What is cross section? I am learning about unit Barn, its unit of cross section. I know it means how likely a particle is to interact with material, its like opacity or transparency in optics.
What I dont understand is what cross section means. Lets say material X has cross section of 10 barns for neutron of certain energy. How far will that neutron go inside the material before hitting something? Meter? Micron? Femtometer? Mile? 69 parsecs? Two and half planck lenghts?
I hate the usage of this Barn unit in nuclear physics, who cares about how thicc atoms are to neutrons, we arent trying to play atomic pool, we are not trying to snipe single atom, mean free path is much more usefull and simple, so explain to me why is this Barn unit used instead?

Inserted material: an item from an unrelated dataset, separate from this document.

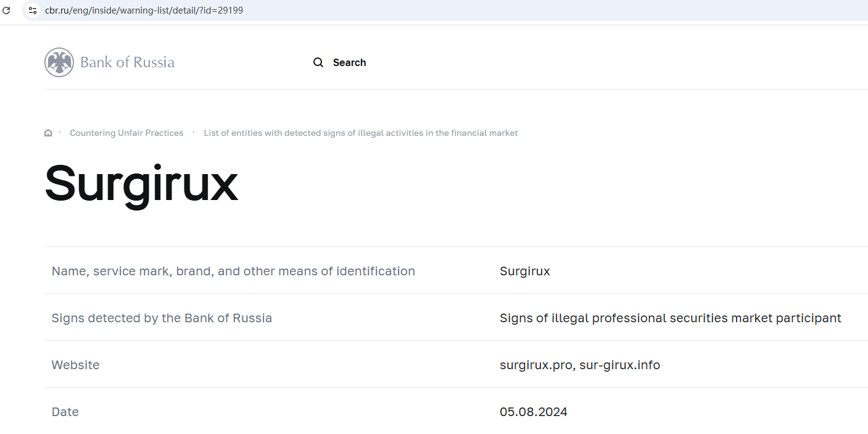
Task: Click Signs detected by the Bank of Russia label
Action: coord(162,318)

 A: "Cross section" simply means that the barn is a measure of area; $1$ barn is equal to $10^{-28}$ square metres. It measures the size of the "target" that a neutron (or any other beam particle) must hit in order to interact with a specific nucleus (or other target particle). The "target" area is measured perpendicular to the direction of the beam particles.

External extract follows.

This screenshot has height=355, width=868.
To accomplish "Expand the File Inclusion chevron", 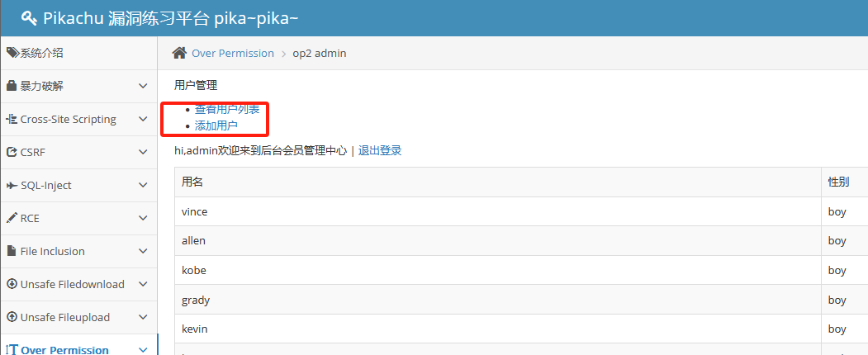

It is possible to convert the cross-sectional area of a scattering process into the mean free path of beam particles between interactions, as long as you know the density of target nuclei. If the cross-sectional area is $\sigma$ square metres and there are $n$ target nuclei per cubic metre then the mean free path $\lambda$ in metres is
$$\lambda = \frac 1 {n \sigma}$$
However, the calculated mean free path is often large compared to the target thickness; in other words, most particles in the beam will not interact with target nuclei at all. So mean free path is of limited use in particle physics.
A: "Who cares"? You care. You are shooting at a swarm of bees of known number density n and depth d (the foil thickness) trying to infer the size (surface area) of each combined with your pellet, σ, from the number of hits! I assume you want intuition on WP or your modern physics text.
Assume you are shooting at a swarm of bees of a given unknown size/radius  a with pellets of size b, and you wish to determine the unknown bee-pellet cross-section
$$
\sigma=\pi (a+b)^2,
$$
a fundamental property of bees & pellets. The swarm is very sparse, say with $n= 1/m^3$, and has thickness/depth $d= 10m$; and, moreover, you can detect the kill ratio (probability of interaction), say from the number of smeared pellets recovered.
For $a+b= 10^{-2} m$, your pellet sweeps a cylinder of volume σd through the swarm, so it encounters dσn~ π/1000 bees. Thus,  from this kill ratio, you may determine σ, a fundamental quantity related to the size of bees and pellets, never having examined a bee closely. If you double the thickness of the swarm, you double your kill ratio.

How far will that  [pellet] go inside the [swarm] before hitting [a bee]?

Note for an almost certain kill, on average, you'll need a huge depth, d~λ=10 km/π. Whether you choose to parameterize your kill ratio by d/λ is optional, but why not work in the units of the small object you are investigating, in this case the bees (cum-pellet)? You are not studying the swarm (whose bee density your know): you are studying the bee size. In HEP, people investigate femtobarns, $fb= 10^{-43}m^2$, so they investigate distances of the order of millionths of a fermi.